When did I hit 60 followers?! That is pretty crazy to me since when I started this blog, it was never with the intention of letting anyone else even know it existed. Once I came out of the infertile closet, it was like the flood gates were open and now that practically every one I see on a regular basis knows about our struggle to make babies, I can't imagine how I ever managed to cope in secret. I do notice that I rely less on the internet community and more on people in my day to day life to complain to. They may wish it were still the other way...

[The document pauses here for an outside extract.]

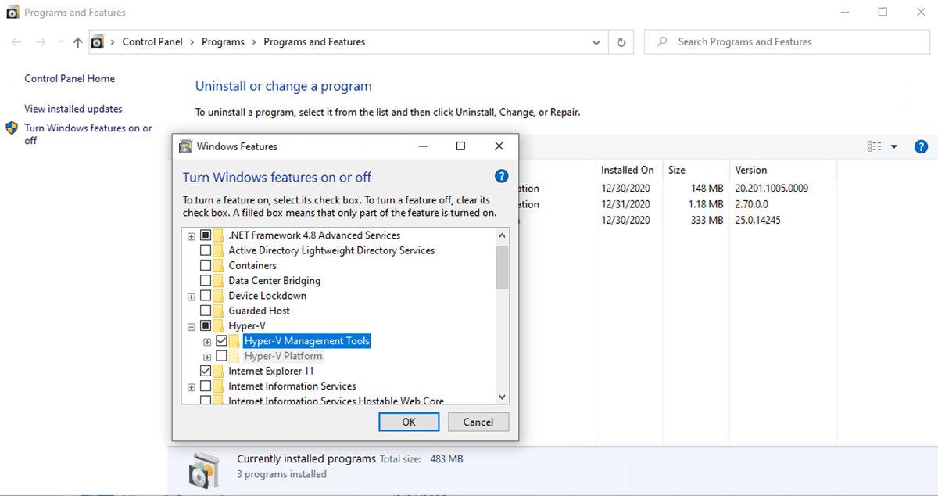The height and width of the screenshot is (496, 938).
Task: Click the help icon in Programs and Features
Action: [x=920, y=146]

I had my follow-up appointment this last Wednesday and didn't realize how nervous I was about it until I got there and my blood pressure sky rocketed to 149/93 or something close to that. I always run under 120/80 so my doctor knew something was up. He told me that he only found a couple little spots of endo on my right ovary but that on my left side, it was covering my ovary and constricting it. He said there were also adhesions on the back side of that ovary semi-securing it to the back of my pelvic wall. He lasered off everything that he could but explained that he couldn't get 100% of it. He was pushing for me to try all natural for 3 months to get pregnant before starting the Lupron but later agreed that 150mg of Clomid would help boost those chances. It also boosts the chances that I will be accelerating the growth of the endo over the next 3 months too, making it all the more important to agree to the Lupron when the time comes. The information booklet he gave me for the Lupron is pretty intimidating with lovely side effects listed like thinning of the bones that may not be completely reversible, worsening of depression (with possible forgetfulness), and all the other lovely things that come along with menopause like decreased libido, hot flashes, vaginal dryness, etc... You can see why I'm hoping it doesn't get to that point. And while we are talking about my dysfunctional lady parts, I totally thought I was starting like 4 days earlier than expected but now I'm not so sure. I've had a lot of spotting this month already thanks to the surgery and I'm wondering if this isn't just some residual side effects from that because while I would have considered yesterday to be a "light" day in a normal cycle, it was all really old blood and is barely there today. I'm going to cash in my Clomid prescription anyway so at least I will have it on hand when my body decides to make up it's mind.
Also, only two finals stand between me and being done with nursing school (this step anyway.) I have one final on Monday and the last one on Wednesday. Thursday and Friday are jam packed full with getting every single little detail for our re-commitment ceremony together. And then Saturday, the 12th, I will have nursing pinning at 2pm and then high tail it back to my house for more prepping. Hopefully the rain will stay far, far away because we are holding our ceremony and reception outside at a beautiful pavilion just down the road from my house. It is going to be quite the fiesta with a stocked taco bar, tres leches cake, and tons of love. Since we never had a wedding and got our marriage license handed to us through the car window, this is kind of a big deal. I seriously can not wait to tell Matt how much I love him, appreciate him, and reflect on all we've been through so far in front of all our family and friends. I'm pretty sure I am a crazy person for trying to do it all in one day but since many of our friends and family will be driving about 3-4 hours to get here, we needed to make sure they could make it to everything. It's all I think about when I lay down at night and probably part of the reason I am getting such terrible sleep. Our "fo' real" anniversary is on the 17th and since Matt already asked off work, we are thinking about going for a nice canoe ride. I start a few solid months of being on call after that so whatever we decide, I just hope it's a nice little escape for the both of us.
Once I can get school out of the way, I can focus on my summer chock full of births, including my first (hopefully) VBAC doula gig. I am supposed to schedule a time to take the NCLEX but I'm almost positive that no matter when I take it, some one will decide to go into labor when I'm about half way done. I really love my job and can't wait to get some time to put into my website, some brochures, and to prep for the possibility of putting in IVs at some local homebirths when moms test GBS positive. I have a prenatal with an established client today and then three new client consults in the next 2 weeks. It's all pretty exciting.
And now the question is, how in the world do I fill the next hour and a half until I go running with a nursing school classmate? And why the heck am I up this early anyway!? UGH!